Edmir shook his head.
“So perhaps he isn’t as friendly to you now, as he has been in the past.” The Lionsmane set down the dagger he was working on and stood, stretched by putting his fists in the small of his back and leaning into them before sitting down again. “And so they’ve prospered, these studies of his?”
Edmir blinked at the change of subject. “He’s had books and scrolls brought from everywhere, and Scholars are always coming with more. He’s commissioned copies of many.” Edmir frowned as he considered the full depth of the Mercenary’s question. He hadn’t really thought about it until this moment, but there were so many magics Avylos could do now, that he couldn’t do before. “Yes. I’d have to say his studies have prospered.”
“Dhulyn Wolfshead is called Scholar, but she’s not that kind. And though she’s Marked, you understand that the Mark’s not magic, it comes down from the Caids.”

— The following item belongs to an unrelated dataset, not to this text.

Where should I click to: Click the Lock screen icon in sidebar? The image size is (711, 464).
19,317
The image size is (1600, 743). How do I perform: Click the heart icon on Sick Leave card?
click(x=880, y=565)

“A gift from the gods isn’t magic?”
Lionsmane picked up another, shorter dagger and examined one edge of the blade with a critical eye. “The Caids weren’t gods, however much they might seem that way. Go to any Scholars’ Library and they can tell you, show you the old books. They were people just like us, very long ago.” He squinted along the other edge and rubbed at an invisible spot. “True, they knew more, could build better, but they were people just the same. There were Marked among them, and so the Mark’s passed down to our time.”
“Like curly hair or blue eyes?” Edmir smiled, sure the man must be joking.
“Well, yes. Though I think of it more like a good singing voice, or a good eye and hand for knife work.” He gestured with the blade in his hand.
“The Scholars who taught me said nothing of all this.”